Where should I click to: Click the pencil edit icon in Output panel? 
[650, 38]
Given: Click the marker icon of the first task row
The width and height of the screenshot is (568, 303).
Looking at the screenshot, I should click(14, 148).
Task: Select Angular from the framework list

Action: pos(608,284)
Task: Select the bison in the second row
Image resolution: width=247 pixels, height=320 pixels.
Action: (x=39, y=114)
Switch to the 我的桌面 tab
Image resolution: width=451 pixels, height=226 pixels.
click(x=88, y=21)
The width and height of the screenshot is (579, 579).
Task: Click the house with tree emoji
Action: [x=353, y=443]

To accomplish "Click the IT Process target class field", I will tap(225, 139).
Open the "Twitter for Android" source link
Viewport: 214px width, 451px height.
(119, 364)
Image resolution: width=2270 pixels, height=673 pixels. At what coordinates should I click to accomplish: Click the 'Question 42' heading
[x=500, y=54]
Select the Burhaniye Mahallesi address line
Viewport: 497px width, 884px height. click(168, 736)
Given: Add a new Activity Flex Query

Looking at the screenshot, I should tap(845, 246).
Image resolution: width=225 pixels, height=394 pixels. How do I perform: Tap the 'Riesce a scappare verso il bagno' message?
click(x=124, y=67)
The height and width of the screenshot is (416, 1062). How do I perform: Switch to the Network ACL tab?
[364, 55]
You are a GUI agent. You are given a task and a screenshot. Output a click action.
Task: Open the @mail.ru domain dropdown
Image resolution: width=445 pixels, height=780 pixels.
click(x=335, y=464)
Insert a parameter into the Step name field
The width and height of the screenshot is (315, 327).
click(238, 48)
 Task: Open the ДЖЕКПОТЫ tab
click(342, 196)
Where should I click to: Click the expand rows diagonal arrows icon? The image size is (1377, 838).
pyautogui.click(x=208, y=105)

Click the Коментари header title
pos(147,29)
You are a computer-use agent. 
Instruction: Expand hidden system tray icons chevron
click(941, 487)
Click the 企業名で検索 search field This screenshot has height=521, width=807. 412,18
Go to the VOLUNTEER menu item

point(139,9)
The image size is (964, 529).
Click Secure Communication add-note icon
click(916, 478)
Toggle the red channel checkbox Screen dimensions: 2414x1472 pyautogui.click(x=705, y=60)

-- -- --

Written task.
Write out all of the material above again, line for line, without changing anything.

Final result.
Where should I click to: Click the pencil edit icon in Output panel? 
[650, 38]
Given: Click the marker icon of the first task row
The width and height of the screenshot is (568, 303).
Looking at the screenshot, I should click(14, 148).
Task: Select Angular from the framework list

Action: pos(608,284)
Task: Select the bison in the second row
Image resolution: width=247 pixels, height=320 pixels.
Action: (x=39, y=114)
Switch to the 我的桌面 tab
Image resolution: width=451 pixels, height=226 pixels.
click(x=88, y=21)
The width and height of the screenshot is (579, 579).
Task: Click the house with tree emoji
Action: [x=353, y=443]

To accomplish "Click the IT Process target class field", I will tap(225, 139).
Open the "Twitter for Android" source link
Viewport: 214px width, 451px height.
(119, 364)
Image resolution: width=2270 pixels, height=673 pixels. At what coordinates should I click to accomplish: Click the 'Question 42' heading
[x=500, y=54]
Select the Burhaniye Mahallesi address line
Viewport: 497px width, 884px height. click(168, 736)
Given: Add a new Activity Flex Query

Looking at the screenshot, I should tap(845, 246).
Image resolution: width=225 pixels, height=394 pixels. How do I perform: Tap the 'Riesce a scappare verso il bagno' message?
click(x=124, y=67)
The height and width of the screenshot is (416, 1062). How do I perform: Switch to the Network ACL tab?
[364, 55]
You are a GUI agent. You are given a task and a screenshot. Output a click action.
Task: Open the @mail.ru domain dropdown
Image resolution: width=445 pixels, height=780 pixels.
click(x=335, y=464)
Insert a parameter into the Step name field
The width and height of the screenshot is (315, 327).
click(238, 48)
 Task: Open the ДЖЕКПОТЫ tab
click(342, 196)
Where should I click to: Click the expand rows diagonal arrows icon? The image size is (1377, 838).
pyautogui.click(x=208, y=105)

Click the Коментари header title
pos(147,29)
You are a computer-use agent. 
Instruction: Expand hidden system tray icons chevron
click(941, 487)
Click the 企業名で検索 search field This screenshot has height=521, width=807. 412,18
Go to the VOLUNTEER menu item

point(139,9)
The image size is (964, 529).
Click Secure Communication add-note icon
click(916, 478)
Toggle the red channel checkbox Screen dimensions: 2414x1472 pyautogui.click(x=705, y=60)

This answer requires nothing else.